Members of the Dolphins organization take tour looking back at the history of Miami's skyline

Miami Dolphins tour Stiltsville to learn and celebrate South Florida's rich history

MIAMI – Members of the Dolphins organization are spending the offseason learning more about the rich history of the Miami area.

It's part of an effort to be more intentional and better ambassadors of the 305.  

Tuesday, Dolphins staff and cheer team members chartered a private boat with HistoryMiami Museum for a lesson about development from Biscayne Bay to Stiltsville.  

"Miami is known as a colorful vibrant city, there's a lot of Hispanic culture here, I'm happy to be Hispanic myself so that's what I think of when I think of Miami," Dolphins cheerleader Stephani Capon said.

And even a lifelong South Floridian like Capon was surprised by some of the details emerged from early days of Miami.  In fact, when European settlers arrived in the 1500s, the inhabitants of area were part of the Teqeusta Tribe of Native Americans.

"We didn't come out of nowhere, it took place over the period of many years, generations of people. It's always been a magnet of people from somewhere else, either from the North, or from Cuba, or from Central America, we've always been a place for starting over again," HistoryMiami Museum historian Paul George said. 

And for much of time the area was a subtropical wetland. Then, about 200 years ago, development began picking up speed, and some of that history is shameful.

"There's a part of this that's not so much play play," Dinizulu Gene Tinnie, a professor of humanities, explained.

That's because African American labor transformed the wildland into a metropolis, but for decades racist polices kept them segregated.  Things progressed after World War II and more so after the Civil Rights Movement.
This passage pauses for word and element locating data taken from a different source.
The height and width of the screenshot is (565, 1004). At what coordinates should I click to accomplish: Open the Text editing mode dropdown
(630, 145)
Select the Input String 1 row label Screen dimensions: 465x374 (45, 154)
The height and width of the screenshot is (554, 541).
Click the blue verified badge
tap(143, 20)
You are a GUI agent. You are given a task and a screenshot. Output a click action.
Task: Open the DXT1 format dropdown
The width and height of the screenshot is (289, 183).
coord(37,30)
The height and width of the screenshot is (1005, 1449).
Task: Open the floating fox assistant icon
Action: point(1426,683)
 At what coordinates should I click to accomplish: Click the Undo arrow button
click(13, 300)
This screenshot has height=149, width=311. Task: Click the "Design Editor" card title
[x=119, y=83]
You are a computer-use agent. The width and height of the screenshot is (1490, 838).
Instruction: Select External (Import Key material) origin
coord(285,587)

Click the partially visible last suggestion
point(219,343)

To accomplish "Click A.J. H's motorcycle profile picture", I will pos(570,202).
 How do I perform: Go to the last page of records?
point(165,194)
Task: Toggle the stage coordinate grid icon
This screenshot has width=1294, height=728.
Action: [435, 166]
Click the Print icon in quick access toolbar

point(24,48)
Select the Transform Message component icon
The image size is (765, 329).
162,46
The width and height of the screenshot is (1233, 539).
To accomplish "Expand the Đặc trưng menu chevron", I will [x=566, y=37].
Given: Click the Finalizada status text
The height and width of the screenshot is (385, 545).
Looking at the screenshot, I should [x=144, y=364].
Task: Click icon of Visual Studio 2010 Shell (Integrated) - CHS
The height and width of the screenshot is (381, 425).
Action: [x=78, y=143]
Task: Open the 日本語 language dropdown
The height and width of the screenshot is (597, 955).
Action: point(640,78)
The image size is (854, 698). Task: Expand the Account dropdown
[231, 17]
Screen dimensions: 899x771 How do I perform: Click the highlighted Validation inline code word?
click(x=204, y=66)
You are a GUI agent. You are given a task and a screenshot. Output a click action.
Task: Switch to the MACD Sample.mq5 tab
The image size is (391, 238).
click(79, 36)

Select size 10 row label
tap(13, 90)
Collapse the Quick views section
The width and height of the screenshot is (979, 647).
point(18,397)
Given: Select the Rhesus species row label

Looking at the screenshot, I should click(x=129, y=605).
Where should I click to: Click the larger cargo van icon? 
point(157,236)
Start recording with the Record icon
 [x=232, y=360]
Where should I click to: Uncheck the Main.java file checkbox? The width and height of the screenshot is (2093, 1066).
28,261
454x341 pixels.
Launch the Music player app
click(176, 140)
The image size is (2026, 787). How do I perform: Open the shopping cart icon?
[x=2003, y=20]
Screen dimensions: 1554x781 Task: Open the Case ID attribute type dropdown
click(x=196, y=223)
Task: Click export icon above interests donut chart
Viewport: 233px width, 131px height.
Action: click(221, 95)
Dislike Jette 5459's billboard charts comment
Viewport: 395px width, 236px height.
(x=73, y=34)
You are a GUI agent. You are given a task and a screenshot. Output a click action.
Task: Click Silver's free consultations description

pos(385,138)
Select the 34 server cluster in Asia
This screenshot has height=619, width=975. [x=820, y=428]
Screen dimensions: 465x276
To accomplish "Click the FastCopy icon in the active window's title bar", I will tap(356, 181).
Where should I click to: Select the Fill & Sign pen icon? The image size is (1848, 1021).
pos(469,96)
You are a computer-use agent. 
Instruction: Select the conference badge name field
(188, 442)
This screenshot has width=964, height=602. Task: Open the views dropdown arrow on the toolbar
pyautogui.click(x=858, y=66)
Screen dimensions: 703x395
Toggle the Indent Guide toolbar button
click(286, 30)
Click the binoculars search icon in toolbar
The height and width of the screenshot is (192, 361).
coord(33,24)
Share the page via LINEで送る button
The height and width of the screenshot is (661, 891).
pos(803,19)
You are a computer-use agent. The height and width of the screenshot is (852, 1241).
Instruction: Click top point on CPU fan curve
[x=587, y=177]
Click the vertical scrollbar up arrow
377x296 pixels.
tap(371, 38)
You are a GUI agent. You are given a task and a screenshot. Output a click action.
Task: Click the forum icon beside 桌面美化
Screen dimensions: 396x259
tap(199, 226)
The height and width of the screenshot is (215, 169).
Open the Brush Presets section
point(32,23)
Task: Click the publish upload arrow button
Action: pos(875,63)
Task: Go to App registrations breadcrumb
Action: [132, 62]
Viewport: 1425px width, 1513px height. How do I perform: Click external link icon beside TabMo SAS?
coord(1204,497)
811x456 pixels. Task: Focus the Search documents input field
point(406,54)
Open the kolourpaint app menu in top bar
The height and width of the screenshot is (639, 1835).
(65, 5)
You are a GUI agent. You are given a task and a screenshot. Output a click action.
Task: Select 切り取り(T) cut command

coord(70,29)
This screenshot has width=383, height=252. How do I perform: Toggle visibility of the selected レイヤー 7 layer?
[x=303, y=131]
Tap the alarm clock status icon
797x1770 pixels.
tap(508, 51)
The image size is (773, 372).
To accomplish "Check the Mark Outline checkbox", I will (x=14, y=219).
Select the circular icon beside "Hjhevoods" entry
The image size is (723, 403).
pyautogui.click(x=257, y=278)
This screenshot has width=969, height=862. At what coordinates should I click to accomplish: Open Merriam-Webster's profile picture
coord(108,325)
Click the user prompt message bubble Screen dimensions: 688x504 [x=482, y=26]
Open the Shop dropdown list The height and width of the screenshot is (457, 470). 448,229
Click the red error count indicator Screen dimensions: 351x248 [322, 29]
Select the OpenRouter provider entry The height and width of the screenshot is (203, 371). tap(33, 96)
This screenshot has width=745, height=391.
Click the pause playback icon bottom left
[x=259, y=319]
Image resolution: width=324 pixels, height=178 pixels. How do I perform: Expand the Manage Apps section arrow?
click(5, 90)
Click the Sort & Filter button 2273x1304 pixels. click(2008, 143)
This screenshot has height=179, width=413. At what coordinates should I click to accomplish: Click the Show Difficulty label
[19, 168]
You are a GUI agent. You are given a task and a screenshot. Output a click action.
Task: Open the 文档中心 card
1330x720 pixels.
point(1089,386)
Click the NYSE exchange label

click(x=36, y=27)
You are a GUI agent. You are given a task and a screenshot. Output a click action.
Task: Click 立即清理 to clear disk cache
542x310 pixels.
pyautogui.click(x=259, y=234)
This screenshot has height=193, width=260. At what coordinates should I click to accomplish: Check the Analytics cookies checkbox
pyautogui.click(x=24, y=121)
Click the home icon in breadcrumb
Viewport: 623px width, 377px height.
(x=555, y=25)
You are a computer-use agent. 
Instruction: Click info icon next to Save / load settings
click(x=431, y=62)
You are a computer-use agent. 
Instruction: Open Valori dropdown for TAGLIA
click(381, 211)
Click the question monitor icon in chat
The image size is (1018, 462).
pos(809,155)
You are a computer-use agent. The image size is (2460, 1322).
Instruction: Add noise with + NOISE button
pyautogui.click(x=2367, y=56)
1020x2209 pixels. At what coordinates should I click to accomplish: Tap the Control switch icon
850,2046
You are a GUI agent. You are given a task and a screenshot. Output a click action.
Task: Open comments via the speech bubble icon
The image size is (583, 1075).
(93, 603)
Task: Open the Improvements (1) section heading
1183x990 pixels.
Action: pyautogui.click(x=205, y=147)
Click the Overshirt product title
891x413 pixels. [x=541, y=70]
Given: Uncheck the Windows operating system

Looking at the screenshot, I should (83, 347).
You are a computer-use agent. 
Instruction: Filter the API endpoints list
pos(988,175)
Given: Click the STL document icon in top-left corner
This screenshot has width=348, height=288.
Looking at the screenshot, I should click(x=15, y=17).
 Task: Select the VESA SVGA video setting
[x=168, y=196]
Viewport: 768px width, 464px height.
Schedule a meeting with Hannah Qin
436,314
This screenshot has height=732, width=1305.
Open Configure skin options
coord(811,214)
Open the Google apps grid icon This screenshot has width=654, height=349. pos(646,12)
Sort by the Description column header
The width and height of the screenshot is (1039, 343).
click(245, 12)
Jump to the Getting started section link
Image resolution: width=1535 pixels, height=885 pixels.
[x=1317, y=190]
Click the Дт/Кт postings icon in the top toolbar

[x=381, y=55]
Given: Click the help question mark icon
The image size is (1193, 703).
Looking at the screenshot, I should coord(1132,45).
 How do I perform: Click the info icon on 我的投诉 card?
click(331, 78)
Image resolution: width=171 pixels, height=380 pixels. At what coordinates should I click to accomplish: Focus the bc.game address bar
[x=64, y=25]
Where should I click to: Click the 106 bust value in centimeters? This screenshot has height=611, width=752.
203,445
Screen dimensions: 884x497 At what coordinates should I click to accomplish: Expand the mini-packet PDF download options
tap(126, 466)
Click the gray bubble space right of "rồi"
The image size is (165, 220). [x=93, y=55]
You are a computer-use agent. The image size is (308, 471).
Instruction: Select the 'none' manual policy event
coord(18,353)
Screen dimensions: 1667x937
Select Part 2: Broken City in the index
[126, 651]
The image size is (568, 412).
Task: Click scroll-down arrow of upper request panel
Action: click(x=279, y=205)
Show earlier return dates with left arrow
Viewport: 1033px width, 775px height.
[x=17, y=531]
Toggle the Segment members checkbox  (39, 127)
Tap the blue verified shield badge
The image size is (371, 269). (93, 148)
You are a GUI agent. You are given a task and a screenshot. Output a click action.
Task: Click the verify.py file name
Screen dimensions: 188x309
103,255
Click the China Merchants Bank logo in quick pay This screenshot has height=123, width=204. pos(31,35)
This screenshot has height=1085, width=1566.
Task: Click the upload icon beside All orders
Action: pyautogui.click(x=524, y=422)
"The county had committed to making Virginia Key Beach as close to being separate and equal, that's how the law read, as Crandon Park," he explained of separate but equal laws policies," Tinnie said. 

That's part of the reason why Virginia Key is still preserved today. 

The tour ended with a closeup look at wooden stilt homes out near Cape Florida. At one time 27 homes stood.  Over the years some have been lost to hurricanes, and now only six stand. 

Looking back, Ashley Armour, a Special Olympics senior manager, was surprised by the local connection to the underground railroad.  

"I thought that the lighthouse piece was very informative, being part of the underground railroad," she said. 

Some slaves used it at the before slavery was abolished to help navigate their way to the Bahamas for freedom.

The Consul General of Israel in Miami was also invited, he walked away with a deeper connection to the past. 

"What we see now is the skyscrapers of the skyline of Miami but just to think about this tropical jungle that used to be no man's land and we learn to appreciate it," he said. 

Dozens on board shared the same sentiment. 

"I think my favorite quote from the day was that we influence the environment and in turn, the environment influences human history," Capon added. 

Past tours included a visit to the Seminole Tribe in Big Cypress, while in the future the organization will head out to study parts of the intercoastal water in Broward County.